Poderes e corrupção - Por ROBERTO ROMANO *



ROBERTO ROMANO *
As fraturas no Estado brasileiro fortalecem a corrupção que entre nós está sedimentada. Naquele artefato político anacrônico o Poder Executivo é essencial, os demais setores são adjetivos. Ele não se modificou em profundidade desde 1824 e o poder de quem o controla foi hipertrofiado após as ditaduras do século 20. A Presidência, para se manter, deve pedágios aos oligarcas do Congresso e garante a escolha de seus candidatos aos tribunais superiores. Da crise entre o Judiciário e parlamentares pode vir um fortalecimento desastroso do Executivo. A Constituição de 1988 em farrapos não encontra quem a interprete de maneira inconteste. O mito da harmonia entre poderes é desmentido a cada minuto. Para entender o desarrazoado que nos rege, podem ajudar algumas achegas ao pensamento jurídico conservador e liberal.
O Congresso abriga líderes sem compromisso com os programas oferecidos nas urnas. Eles fazem política sem doutrinas, domesticados por verbas ou cargos num farsesco realismo miúdo. Em vez de atenuar os delitos políticos, tal atitude reforça na população a esperança em algum salvador que, da Presidência e de modo autoritário, limparia os costumes. O golpe de 1964, recordemos, foi justificado pelo combate à corrupção. Figuras como Jânio Quadros, Collor de Mello e outras usaram a indignação das massas para chegar à Presidência, lá ficando por breve tempo, sem apoio político.

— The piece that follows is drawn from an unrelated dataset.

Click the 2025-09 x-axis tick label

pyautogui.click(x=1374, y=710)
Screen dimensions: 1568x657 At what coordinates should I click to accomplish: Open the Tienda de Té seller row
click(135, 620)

Na história recente as teses da direita elogiam o Executivo em detrimento dos outros poderes. É o caso de Carl Schmitt, o autor de A ditadura. Emulado por juristas como Francisco Campos, Schmitt cunhou a fórmula segundo a qual "soberano é quem decide sobre o estado de exceção". Ele foi crítico (e, não raro, com acerto) do Parlamento. Para levar a sério a democracia, afirmava, só o povo pode decidir o seu destino e jamais os deputados. Em O Protetor da Constituição, ele apela ao presidente da República, o único vigia seguro da Carta, e menciona o Poder Moderador brasileiro posto acima das pretensões parlamentares. Nega também que o Judiciário possa guardar a Constituição porque age atrasado para sanar desvios institucionais. "A independência é a necessidade primeira para um protetor da Constituição", juízes e deputados não podem cumprir o mister, pois não são independentes o bastante para garantir o Estado. Só o presidente suspende o direito "em virtude de um direito de autoconservação". É o golpe e a ditadura. Schmitt retoma o slogan contra o regime democrático: nele se discute, pouco se decide. Mas a democracia é um processo no qual não existem garantias de vitórias sem amarguras. Cada costume melhorado incentiva o bem público. Hoje, infelizmente, boa parte de nossos parlamentares age como lobistas. Quando se ouve falar em "bancadas" no Congresso, o que temos são grupos que atuam em prol de interesses particularíssimos.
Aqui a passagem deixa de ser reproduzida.